**Short task:** Rewrite all the records below, substituting "Display" for "Viewport" everywhere it occurs and keeping every other word unchanged.

(Word and item position records)

Begin

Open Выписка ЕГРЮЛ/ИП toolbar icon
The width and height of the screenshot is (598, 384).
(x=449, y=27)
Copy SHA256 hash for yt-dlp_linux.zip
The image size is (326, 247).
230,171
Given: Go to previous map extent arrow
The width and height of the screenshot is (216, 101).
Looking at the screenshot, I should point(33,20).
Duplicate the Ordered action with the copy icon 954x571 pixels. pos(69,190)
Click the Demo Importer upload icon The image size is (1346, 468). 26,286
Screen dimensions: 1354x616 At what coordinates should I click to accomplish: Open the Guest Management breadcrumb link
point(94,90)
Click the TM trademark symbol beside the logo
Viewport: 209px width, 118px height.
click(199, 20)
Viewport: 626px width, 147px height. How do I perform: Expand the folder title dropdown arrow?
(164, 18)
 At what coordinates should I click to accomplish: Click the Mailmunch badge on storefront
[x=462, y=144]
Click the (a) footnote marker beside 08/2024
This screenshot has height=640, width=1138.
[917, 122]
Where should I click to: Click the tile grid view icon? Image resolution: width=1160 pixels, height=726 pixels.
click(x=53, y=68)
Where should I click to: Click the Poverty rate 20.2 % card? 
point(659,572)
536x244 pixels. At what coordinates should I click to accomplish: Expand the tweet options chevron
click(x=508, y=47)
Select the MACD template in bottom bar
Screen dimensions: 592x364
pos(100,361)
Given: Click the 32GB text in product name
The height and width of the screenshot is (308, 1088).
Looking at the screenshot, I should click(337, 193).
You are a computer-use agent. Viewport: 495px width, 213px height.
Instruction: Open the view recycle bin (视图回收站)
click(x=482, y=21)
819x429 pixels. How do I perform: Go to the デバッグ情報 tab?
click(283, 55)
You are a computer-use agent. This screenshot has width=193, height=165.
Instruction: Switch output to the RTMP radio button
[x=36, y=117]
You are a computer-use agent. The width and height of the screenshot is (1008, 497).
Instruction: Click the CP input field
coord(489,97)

End

**Output for this exercise:**
Open Выписка ЕГРЮЛ/ИП toolbar icon
The width and height of the screenshot is (598, 384).
(x=449, y=27)
Copy SHA256 hash for yt-dlp_linux.zip
The image size is (326, 247).
230,171
Given: Go to previous map extent arrow
The width and height of the screenshot is (216, 101).
Looking at the screenshot, I should point(33,20).
Duplicate the Ordered action with the copy icon 954x571 pixels. pos(69,190)
Click the Demo Importer upload icon The image size is (1346, 468). 26,286
Screen dimensions: 1354x616 At what coordinates should I click to accomplish: Open the Guest Management breadcrumb link
point(94,90)
Click the TM trademark symbol beside the logo
Display: 209px width, 118px height.
click(199, 20)
Display: 626px width, 147px height. How do I perform: Expand the folder title dropdown arrow?
(164, 18)
 At what coordinates should I click to accomplish: Click the Mailmunch badge on storefront
[x=462, y=144]
Click the (a) footnote marker beside 08/2024
This screenshot has height=640, width=1138.
[917, 122]
Where should I click to: Click the tile grid view icon? Image resolution: width=1160 pixels, height=726 pixels.
click(x=53, y=68)
Where should I click to: Click the Poverty rate 20.2 % card? 
point(659,572)
536x244 pixels. At what coordinates should I click to accomplish: Expand the tweet options chevron
click(x=508, y=47)
Select the MACD template in bottom bar
Screen dimensions: 592x364
pos(100,361)
Given: Click the 32GB text in product name
The height and width of the screenshot is (308, 1088).
Looking at the screenshot, I should click(337, 193).
You are a computer-use agent. Display: 495px width, 213px height.
Instruction: Open the view recycle bin (视图回收站)
click(x=482, y=21)
819x429 pixels. How do I perform: Go to the デバッグ情報 tab?
click(283, 55)
You are a computer-use agent. This screenshot has width=193, height=165.
Instruction: Switch output to the RTMP radio button
[x=36, y=117]
You are a computer-use agent. The width and height of the screenshot is (1008, 497).
Instruction: Click the CP input field
coord(489,97)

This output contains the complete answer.